Product Overview
† commercial product
Zomacton Injection is a commercially manufactured formulation of somatropin, a recombinant human growth hormone produced by Escherichia coli through recombinant DNA technology. Each single-use vial contains 5 mg of bio-identical polypeptide corresponding to the endogenous 191-amino-acid sequence of pituitary-derived growth hormone, reconstituted by the pharmacy to a sterile, isotonic injectable solution suitable for subcutaneous administration.
Clinically, somatropin is indicated for a spectrum of growth hormone deficiency states that may present during childhood or adulthood, including but not limited to idiopathic short stature, Turner syndrome, Prader-Willi syndrome, small for gestational age with failure to demonstrate catch-up growth by age two, and adult onset deficiency secondary to pituitary pathology. Off-label use for metabolic optimization, sarcopenia, or recovery from catabolic illness remains controversial and should be carefully weighed against potential adverse outcomes. Because compounded Zomacton Injection is dispensed only pursuant to a valid patient-specific prescription, each batch undergoes pharmacist verification of strength, sterility, and endotoxin limits prior to release, yet the preparation has not been formally reviewed for safety or efficacy by the Food and Drug Administration, necessitating ongoing clinical monitoring[2].

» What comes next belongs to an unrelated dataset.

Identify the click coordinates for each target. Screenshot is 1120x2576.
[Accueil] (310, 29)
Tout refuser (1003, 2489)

Dosing must be individualized according to the indication, patient age, and clinical response. For pediatric growth hormone deficiency, an initial regimen of 0.16 to 0.24 mg/kg/week divided into daily or six-times-weekly injections is customary, with adjustments every 4 to 8 weeks based on height velocity and serum IGF-1 centile targets. Children with Turner syndrome or chronic renal insufficiency may require up to 0.35 mg/kg/week due to partial resistance at the receptor level. Adult replacement therapy typically begins at 0.15 to 0.30 mg/day, titrated in increments of 0.05 to 0.10 mg every 1 to 2 months to maintain IGF-1 within the age-adjusted upper-normal range while avoiding dose-limiting edema or arthralgia. Subcutaneous administration in the evening may better mimic physiologic nocturnal surges of growth hormone, although timing flexibility exists provided adherence is consistent[12].

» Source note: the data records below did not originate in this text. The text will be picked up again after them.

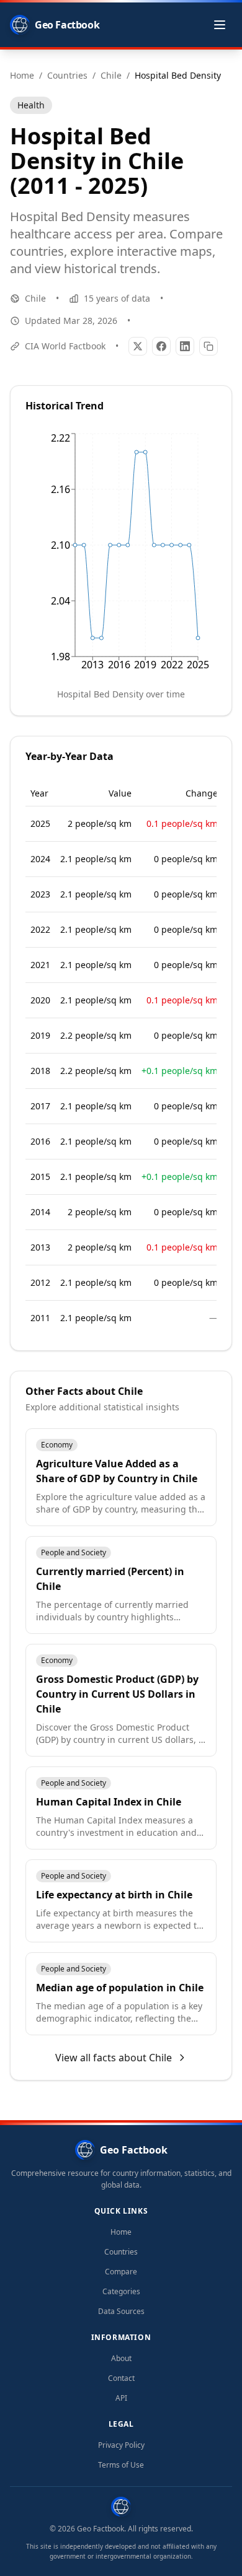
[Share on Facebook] (161, 346)
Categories (121, 2292)
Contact (121, 2378)
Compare (121, 2272)
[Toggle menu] (219, 24)
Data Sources (121, 2311)
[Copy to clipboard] (208, 346)
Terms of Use (121, 2465)
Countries (121, 2252)
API (121, 2398)
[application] (121, 554)
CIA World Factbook (65, 346)
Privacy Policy (121, 2445)
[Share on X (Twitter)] (137, 346)
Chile (35, 298)
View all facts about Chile (113, 2057)
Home (121, 2232)
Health (31, 105)
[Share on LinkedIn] (185, 346)
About (121, 2359)
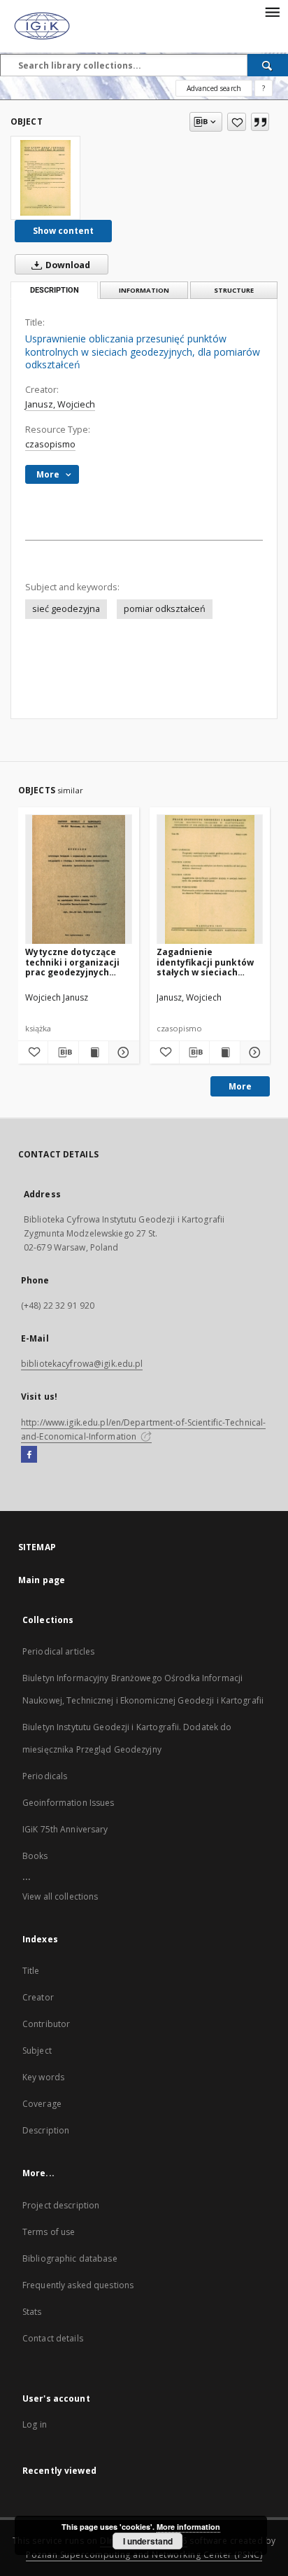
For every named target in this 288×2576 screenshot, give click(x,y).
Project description (60, 2205)
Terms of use (48, 2232)
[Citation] (260, 122)
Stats (32, 2312)
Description (45, 2130)
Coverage (42, 2104)
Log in (34, 2424)
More (240, 1086)
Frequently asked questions (78, 2285)
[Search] (267, 65)
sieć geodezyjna (66, 609)
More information (188, 2526)
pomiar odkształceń (165, 609)
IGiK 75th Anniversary (65, 1829)
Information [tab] (144, 290)
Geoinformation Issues (68, 1803)
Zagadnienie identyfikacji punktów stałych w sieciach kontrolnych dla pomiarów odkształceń (208, 961)
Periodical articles (58, 1651)
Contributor (46, 2024)
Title (31, 1971)
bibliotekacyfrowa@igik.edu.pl (82, 1364)
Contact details (52, 2338)
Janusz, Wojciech (60, 404)
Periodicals (44, 1776)
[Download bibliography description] (63, 1052)
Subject (37, 2050)
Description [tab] (54, 290)
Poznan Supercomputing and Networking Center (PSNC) (144, 2555)
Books (35, 1856)
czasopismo (50, 444)
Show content (63, 231)
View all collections (60, 1896)
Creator (38, 1997)
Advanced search (214, 88)
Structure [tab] (234, 290)
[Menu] (272, 11)
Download (66, 265)
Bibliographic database (69, 2258)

Somatropin binds to the extracellular domain of the human growth hormone receptor (hGHR) present on hepatocytes, adipocytes, skeletal muscle fibers, and chondrocytes. Ligand engagement triggers receptor dimerization and activation of Janus kinase 2 (JAK2), which in turn phosphorylates downstream Signal Transducer and Activator of Transcription 5 (STAT5) proteins. Phosphorylated STAT5 translocates to the nucleus and up-regulates transcription of insulin-like growth factor-1 (IGF-1) and other anabolic mediators. IGF-1 produced primarily in hepatic tissue circulates in a ternary complex with IGF binding protein-3 and the acid-labile subunit, extending its half-life and broadening systemic tissue effects. The net physiologic outcome includes stimulation of longitudinal bone growth at the epiphyseal plate in children, increased nitrogen retention, enhanced lipolysis, and modulation of carbohydrate metabolism via antagonism of peripheral insulin signaling[3].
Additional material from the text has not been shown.